Podemos decir que el Canto Gregoriano se ha desacralizado para convertirse en una música que pertenece a un período, a una estética y a un movimiento de la historia determinados. Cada vez es más frecuente su interpretación en concierto, dentro de los festivales de música antigua o simplemente como complemento a temporadas anuales de tal o cual sociedad filarmónica. Eso está bien, pero de la misma manera que cualquiera de las misas de Requiem que escuchamos en concierto con el mayor de los placeres, si se ejecutaran dentro del contexto para el que fueron creadas tornarían a su primitiva función, esto es, el duelo y la oración por el difunto, cobrando así su pleno sentido, cada vez que escucháramos una pieza gregoriana interpretada dentro de una ceremonia, en su momento apropiado y con todos los referentes precisos para entender su función, todo sería distinto. ¿Qué pensaríamos si a una obra de teatro se le suprimiera un personaje? Parece que acostumbrados como estamos a escuchar ópera en versión de concierto, aceptamos también la audición de músicas fuera de su contexto. Pero indudablemente no es lo mismo. Si aceptamos la ausencia de escenificación es por la belleza de la propia música. y porque suplimos la falta de escena con el conocimiento de la trama que nos ayuda a ubicar cada cosa en su lugar, de lo contrario sería un completo disparate justificable solamente por la calidad musical del fragmento, pero a todas luces incompleto y descontextualizado.

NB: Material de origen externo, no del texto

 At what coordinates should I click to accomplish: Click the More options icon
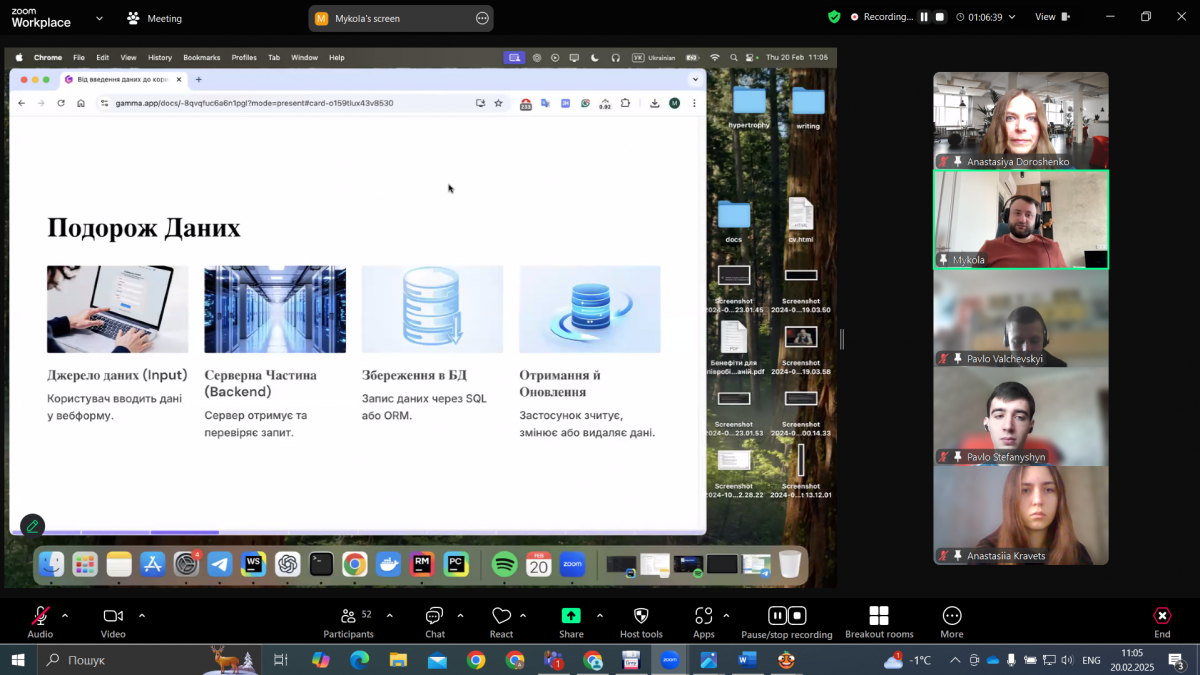pos(952,616)

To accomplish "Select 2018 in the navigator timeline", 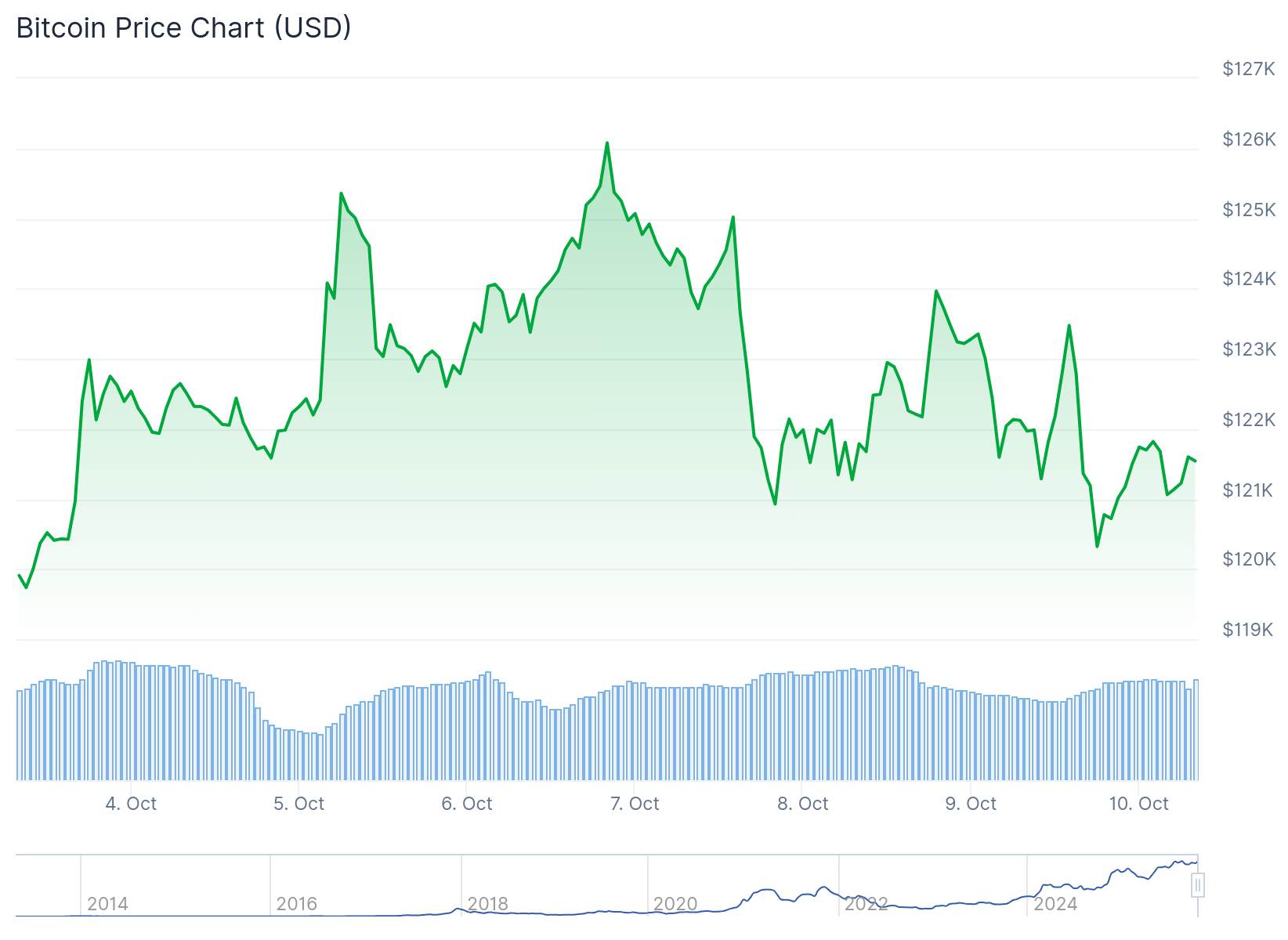I will [488, 904].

Como dijimos al principio en la música litúrgica de cualquier tipo, de cualquier época y de cualquier cultura, el componente de ritualización es indisociable de la propia música. En la mayoría de los casos sus textos se extraen de los libros sagrados, acentuando aún más su carácter «divino». Si para el hombre medieval la música tenía una triple división: mundana, humana e instrumental, la primera de tipo teórico vinculada al movimiento de los astros, la humana referida a la música vocal y la tercera a la producida por instrumentos, habría que añadir la música divina, aquella que ellos mismos consideraban inspirada por Dios. Y esa música, el Canto Gregoriano, era el modelo y la inspiración para el resto de las otras músicas. Omnipresente, participaba de una u otra forma de las grandes ceremonias. Y forma parte de la atmósfera creada en obras maestras de la literatura universal. Sería difícil sustraerlo del ambiente logrado por Victor Hugo en su primer capítulo de NotreDame de París, cuando describe la ceremonia de elección del papa de los locos, o de la rígida estructuración temporal trazada por Umberto Eco en El nombre de la rosa, donde parece que el propio canto respira en muchas de las escenas de la novela.

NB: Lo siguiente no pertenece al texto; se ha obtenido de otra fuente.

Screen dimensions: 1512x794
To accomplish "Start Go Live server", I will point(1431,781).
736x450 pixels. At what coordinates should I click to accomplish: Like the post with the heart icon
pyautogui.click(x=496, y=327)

Hoy en día aún resuenan las palabras de uno de los principales teóricos de finales del Renacimiento, Pedro Cerone, quien al publicar en 1613 uno de los principales tratados teóricos de la época, argumenta que «Entre todos los géneros de Música con que el culto divino se sirve y celebra, ninguno hay tan conveniente y devoto como el Canto que instituyó San Gregorio el Magno, que por nombre ordinario llaman Cantollano».